Thursday 12 August 2021

Free Guy: Film Review

Free Guy: Film Review

Cast: Ryan Reynolds, Jodie Comer, Taika Waititi, Joe Keery
Director: Shawn Levy

Free Guy: Film Review

Ryan Reynolds is back in wry, smirking and wisecracking form in a feelgood film that pokes fun at gaming culture, as well as trying to say something poignant about how it's time for background characters to stand up for themselves in the modern world.

Reynolds is Guy, a naive and innocent bank teller who lives every day in the same format. From getting the same coffee to exhorting all his customers to have a great day, Guy's routine is set in stone. But he's not happy, confessing to his security guard Buddy that he longs to find his perfect girl.

So, his world is turned upside down one day when said girl (played by Killing Eve's Jodie Comer) walks past him in the street, and changes everything - literally when he finds out he's a video game character in an open-world video game.

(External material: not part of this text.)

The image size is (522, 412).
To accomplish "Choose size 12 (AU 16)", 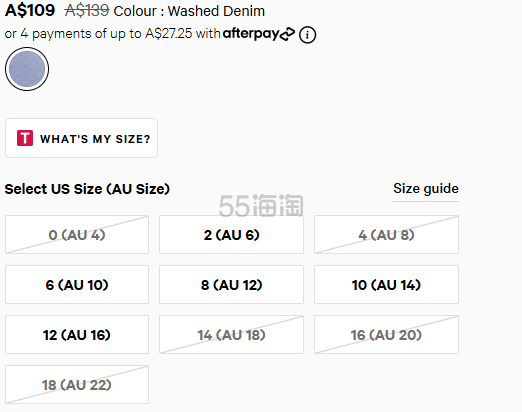I will [77, 335].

Part Truman Show, part riff on gaming culture, part rehash of Wreck-It Ralph and part ripoff of games like Grand Theft Auto and Watch_Dogs, Free Guy is a comedically silly story that's dipped in Ready Player One's ethos toward the end and one that's really only interested in providing a bubblegum blast of blockbuster fun beneath its pixelated surface.

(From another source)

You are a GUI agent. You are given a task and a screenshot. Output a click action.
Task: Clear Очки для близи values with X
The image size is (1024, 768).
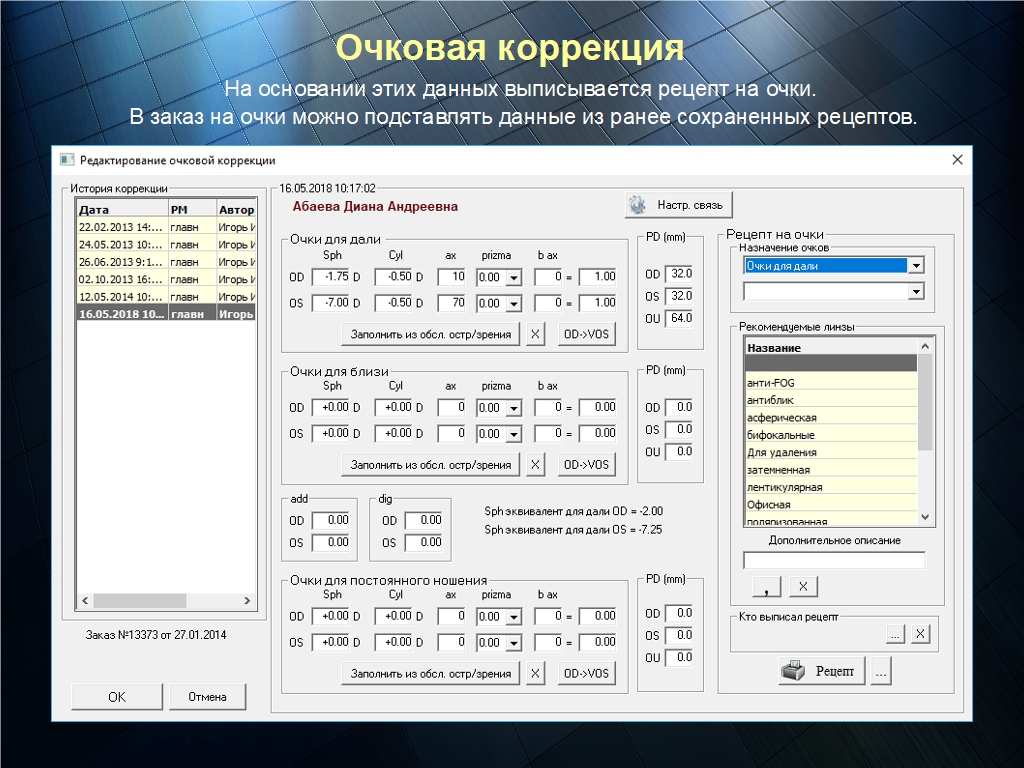point(536,464)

But that's totally fine - from Reynolds' trademark schtick with the script that rewards his penchant for smug silliness to Comer's struggling real-life gamer who's trying to show the code she wrote for a game was ripped off, Free Guy tangles itself up at times in large slowing chunks of exposition for those who 
are non-gamers, or not as invested in the virtual world on the screen.
Free Guy: Film Review


Packed with manic and dizzying VFX and background gamer gags, if you're on Free Guy's wavelength, you'll certainly get a lot out of its energy and commitment to the cause. It's perhaps a sunnier take on a virtual existential crisis, but when the film slows, as it frequently does, some of the gaps open up a little wider.

Popping back and forth to the real world shows the narrative gap - and while Waititi just about keeps it on the right side of grating for his game CEO pushing the troops to do crunch while popping catchphrases, real life isn't as much fun as the virtual life. 

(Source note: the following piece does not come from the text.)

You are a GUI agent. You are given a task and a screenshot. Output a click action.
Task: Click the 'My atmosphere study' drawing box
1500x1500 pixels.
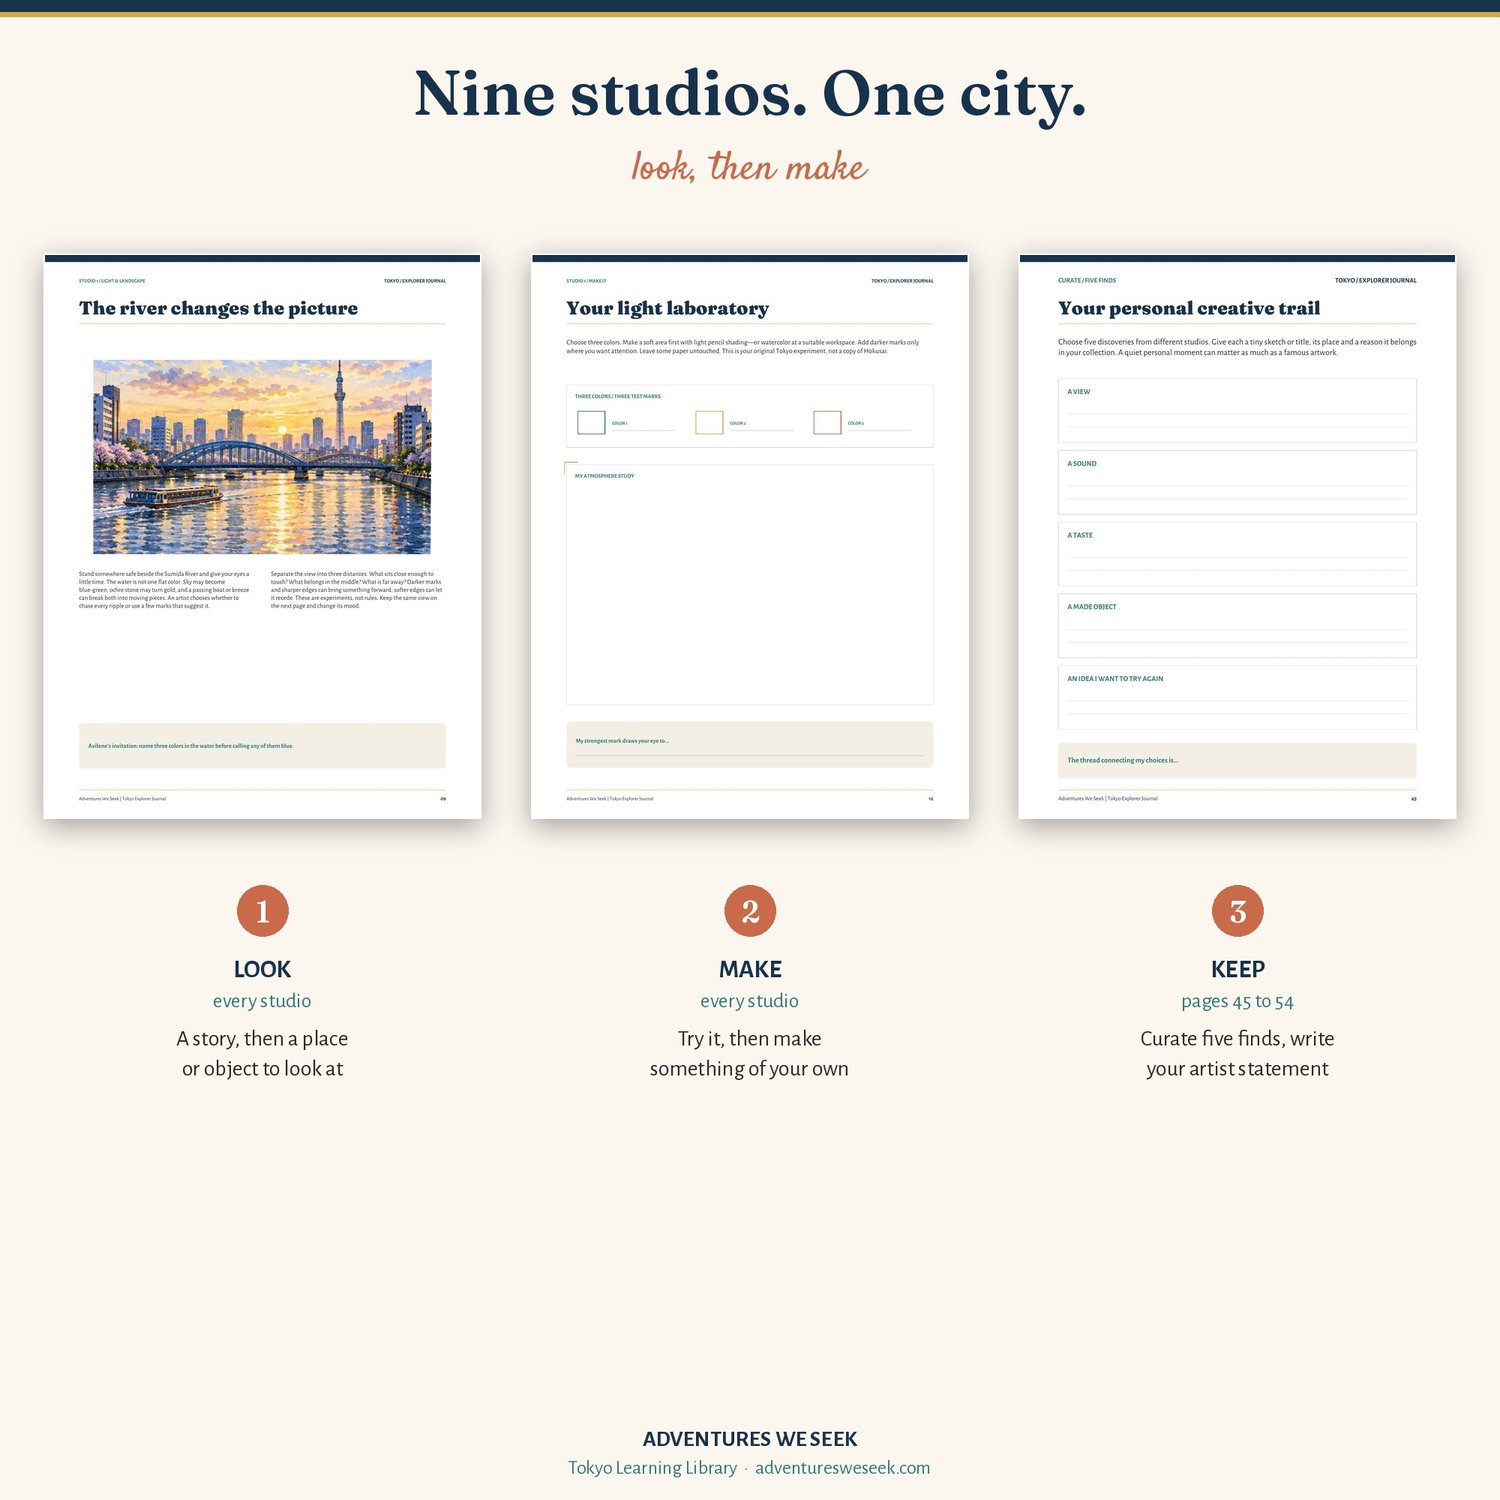pyautogui.click(x=750, y=584)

With a crowd-rousing speech of "we don't all have to be spectators for all our lives" likely to catch a chord in these Covid-19 times, Free Guy wears its gamer heart on its sleeve. It offers fun and frivolity throughout its DNA with a smattering of heart when it counts - much like a good video game, Free Guy stays with you while you're watching and revelling in its visual inventiveness.